**REQUIRED ACTION**
Please put the lines below, from the one containing "At what (x,y)" through the end of the rows, into a JSON list of strings with one string per line. Skip blank lines and leave the pictures out.

**INPUT FOR THIS TASK**
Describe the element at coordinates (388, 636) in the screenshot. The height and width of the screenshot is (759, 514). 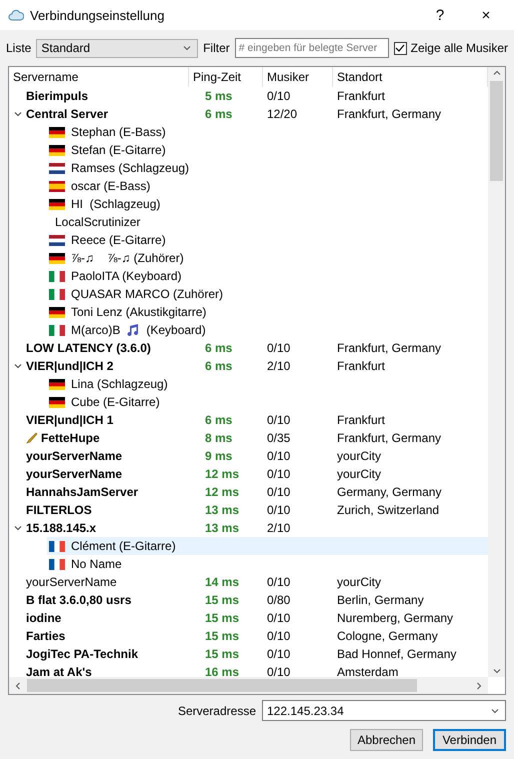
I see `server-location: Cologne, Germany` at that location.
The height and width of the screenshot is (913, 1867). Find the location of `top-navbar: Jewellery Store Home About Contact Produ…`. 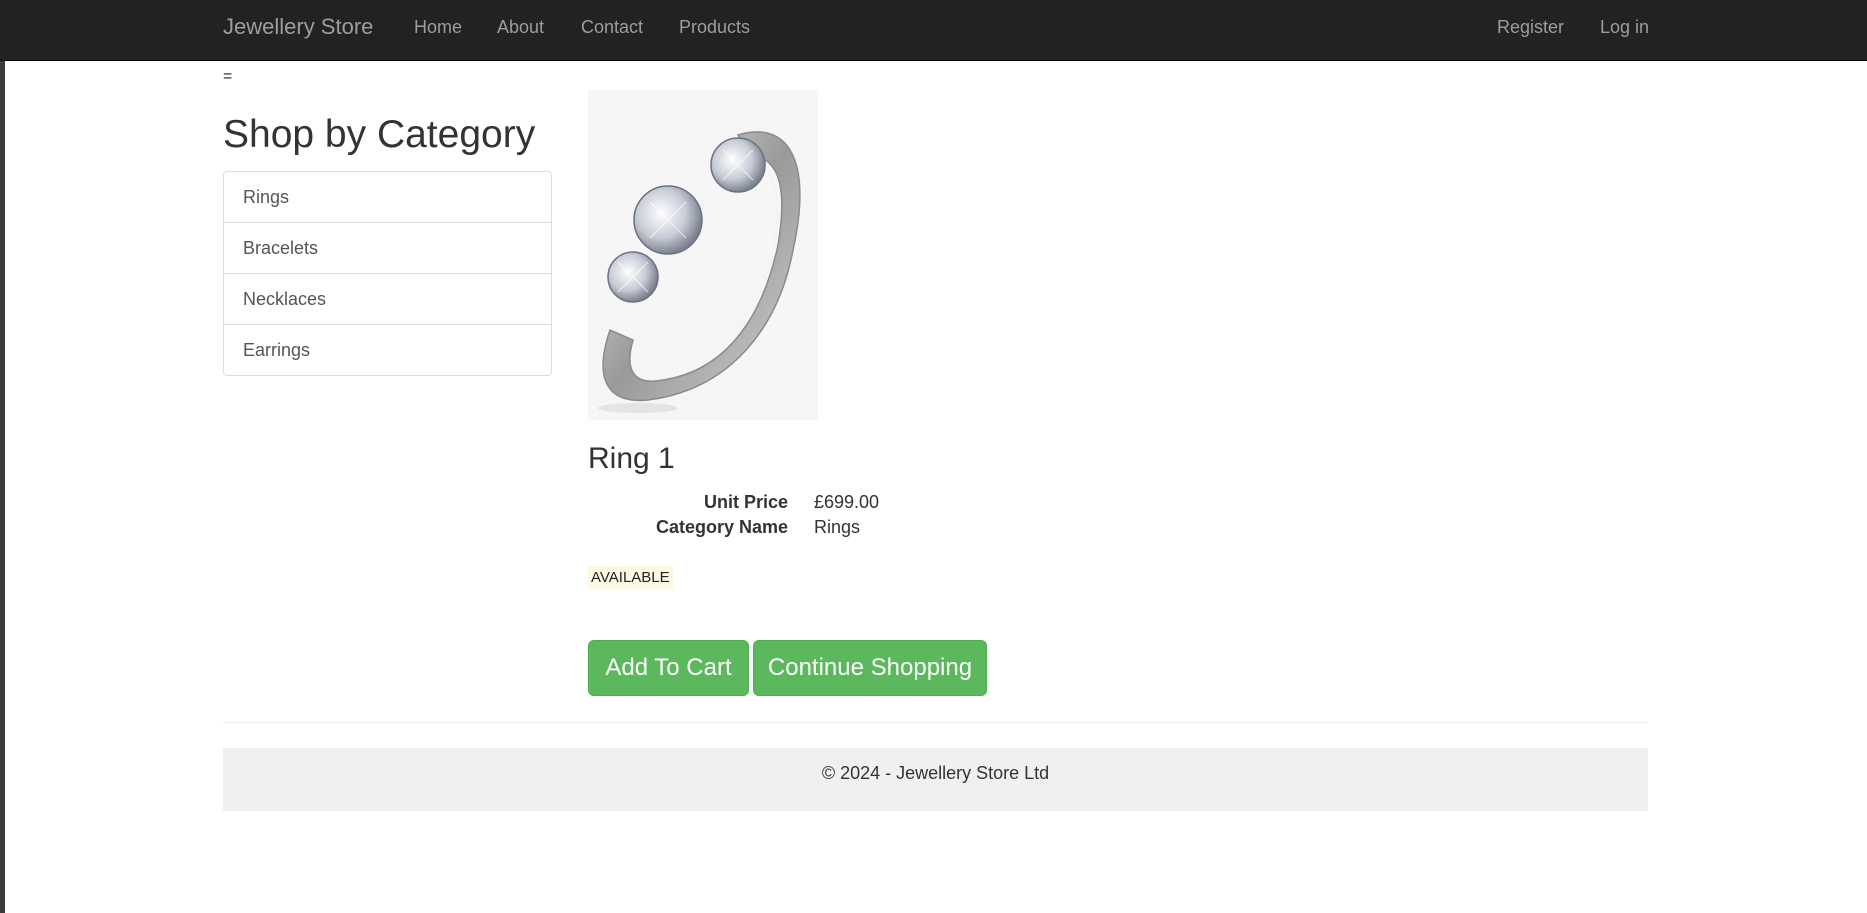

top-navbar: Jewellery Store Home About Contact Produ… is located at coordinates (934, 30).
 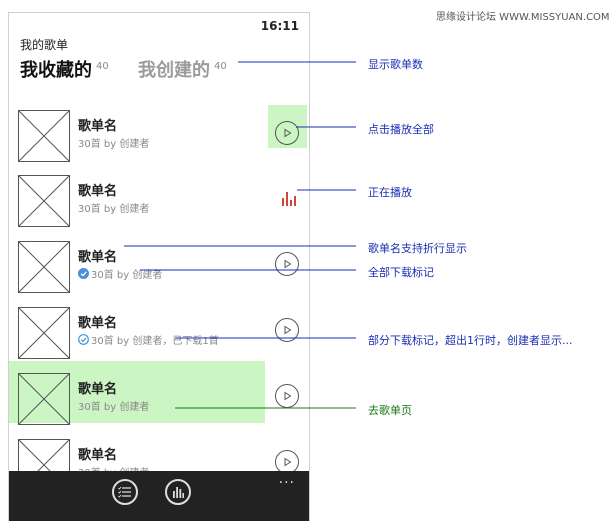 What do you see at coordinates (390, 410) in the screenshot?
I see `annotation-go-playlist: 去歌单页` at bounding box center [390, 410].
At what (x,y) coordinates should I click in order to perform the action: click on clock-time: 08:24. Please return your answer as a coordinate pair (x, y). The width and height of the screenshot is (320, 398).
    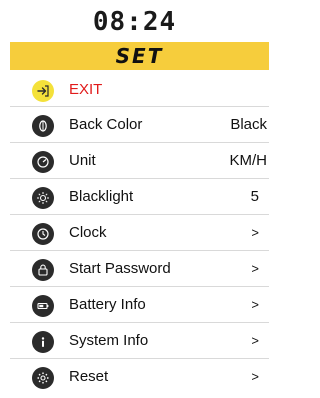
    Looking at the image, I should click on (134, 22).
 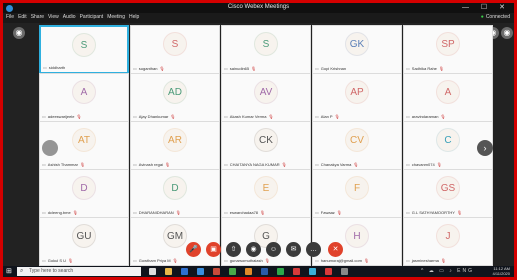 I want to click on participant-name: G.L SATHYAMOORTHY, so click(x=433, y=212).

**EXERCISE SOLUTION**
[
  "At what (x,y) coordinates should I click in order to perform the action: click on clock-time: 08:24. Please return your answer as a coordinate pair (x, y). The width and height of the screenshot is (320, 398).",
  "    Looking at the image, I should click on (134, 22).",
  "  I want to click on participant-name: G.L SATHYAMOORTHY, so click(x=433, y=212)."
]